Shingles may significantly increase the risk of stroke and heart attack, particularly for people who suffer from the painful skin disease before the age of 40, according to a new study published in Neurology.

Shingles, also known as herpes zoster, is a painful rash caused by the varicella zoster virus, the same virus responsible for chickenpox. Even after the symptoms of chickenpox resolve, the virus remains dormant in nerve roots and can become reactivated at any time, causing shingles.

The study included 105,000 people who had had shingles and over 213,000 people who had not.

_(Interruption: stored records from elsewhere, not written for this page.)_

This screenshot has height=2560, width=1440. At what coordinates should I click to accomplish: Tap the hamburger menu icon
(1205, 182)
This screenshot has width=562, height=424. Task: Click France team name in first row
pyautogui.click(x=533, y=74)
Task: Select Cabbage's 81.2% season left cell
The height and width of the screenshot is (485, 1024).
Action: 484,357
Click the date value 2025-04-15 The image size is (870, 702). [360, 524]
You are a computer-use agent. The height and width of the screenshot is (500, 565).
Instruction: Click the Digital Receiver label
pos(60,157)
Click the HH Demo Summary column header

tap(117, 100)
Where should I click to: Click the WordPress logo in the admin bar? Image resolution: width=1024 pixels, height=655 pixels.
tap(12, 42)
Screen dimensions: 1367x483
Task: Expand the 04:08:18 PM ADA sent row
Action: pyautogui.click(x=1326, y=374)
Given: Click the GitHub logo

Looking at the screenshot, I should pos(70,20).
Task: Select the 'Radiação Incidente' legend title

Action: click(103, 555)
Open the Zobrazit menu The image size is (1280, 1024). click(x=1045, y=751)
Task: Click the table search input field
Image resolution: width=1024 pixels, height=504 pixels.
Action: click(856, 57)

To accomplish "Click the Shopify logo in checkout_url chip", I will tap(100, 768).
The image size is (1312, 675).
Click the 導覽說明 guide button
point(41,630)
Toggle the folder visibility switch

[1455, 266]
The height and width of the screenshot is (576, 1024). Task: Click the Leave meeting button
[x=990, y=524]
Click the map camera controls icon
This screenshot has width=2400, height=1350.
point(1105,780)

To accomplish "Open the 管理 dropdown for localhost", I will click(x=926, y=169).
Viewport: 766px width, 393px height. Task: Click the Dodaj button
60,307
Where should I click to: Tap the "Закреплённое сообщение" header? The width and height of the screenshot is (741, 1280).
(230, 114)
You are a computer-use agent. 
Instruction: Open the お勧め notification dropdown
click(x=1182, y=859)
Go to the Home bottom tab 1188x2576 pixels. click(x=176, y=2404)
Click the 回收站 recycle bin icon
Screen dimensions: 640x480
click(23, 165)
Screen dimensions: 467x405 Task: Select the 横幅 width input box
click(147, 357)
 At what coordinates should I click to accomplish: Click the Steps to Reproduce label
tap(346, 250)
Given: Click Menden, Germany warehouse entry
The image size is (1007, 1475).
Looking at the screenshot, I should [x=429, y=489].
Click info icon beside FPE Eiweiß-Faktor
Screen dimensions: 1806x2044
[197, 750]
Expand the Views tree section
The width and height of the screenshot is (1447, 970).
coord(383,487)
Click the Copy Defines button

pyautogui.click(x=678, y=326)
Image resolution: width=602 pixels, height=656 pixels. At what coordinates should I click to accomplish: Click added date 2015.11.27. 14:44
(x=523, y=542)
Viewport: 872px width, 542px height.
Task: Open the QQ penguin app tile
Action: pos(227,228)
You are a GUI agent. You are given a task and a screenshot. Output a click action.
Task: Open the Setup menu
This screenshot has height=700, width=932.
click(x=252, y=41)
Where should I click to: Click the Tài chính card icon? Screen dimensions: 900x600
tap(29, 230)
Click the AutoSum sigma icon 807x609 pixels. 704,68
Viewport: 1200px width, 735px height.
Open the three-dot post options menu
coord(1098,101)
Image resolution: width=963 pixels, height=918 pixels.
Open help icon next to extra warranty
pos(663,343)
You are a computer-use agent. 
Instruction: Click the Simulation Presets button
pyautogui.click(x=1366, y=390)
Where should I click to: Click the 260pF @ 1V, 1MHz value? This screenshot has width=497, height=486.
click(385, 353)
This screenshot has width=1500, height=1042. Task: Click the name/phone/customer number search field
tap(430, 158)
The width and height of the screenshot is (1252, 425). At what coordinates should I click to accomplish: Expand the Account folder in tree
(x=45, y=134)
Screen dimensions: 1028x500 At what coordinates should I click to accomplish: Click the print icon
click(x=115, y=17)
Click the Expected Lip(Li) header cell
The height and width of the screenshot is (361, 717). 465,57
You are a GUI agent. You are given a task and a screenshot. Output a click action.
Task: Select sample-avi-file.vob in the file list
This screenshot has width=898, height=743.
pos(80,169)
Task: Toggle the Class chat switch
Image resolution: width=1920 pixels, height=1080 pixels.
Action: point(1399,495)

Researchers found that shingles increased the risk of stroke, transient ischemic attack (TIA) and heart attack later in life, especially for adults who had shingles before the age of 40. Those aged 18 to 40 who had had shingles were 74% more like to suffer from a stroke, 2.4 times more likely to have a TIA and 50% more likely to have a heart attack later in life.

Older adults who had had shingles were also at increased risk – people over 40 were 15% more likely to have a TIA and 10% more likely to have a heart attack. Though it may occur at any age, shingles is more common in adults over 60.

The results held even when researchers controlled for other risk factors like smoking, high cholesterol and obesity.

Prior studies have also found a connection between shingles infection and increased stroke risk. The study’s authors said further study would be required to determine whether the shingles vaccine may effectively lower stroke and heart attack risk.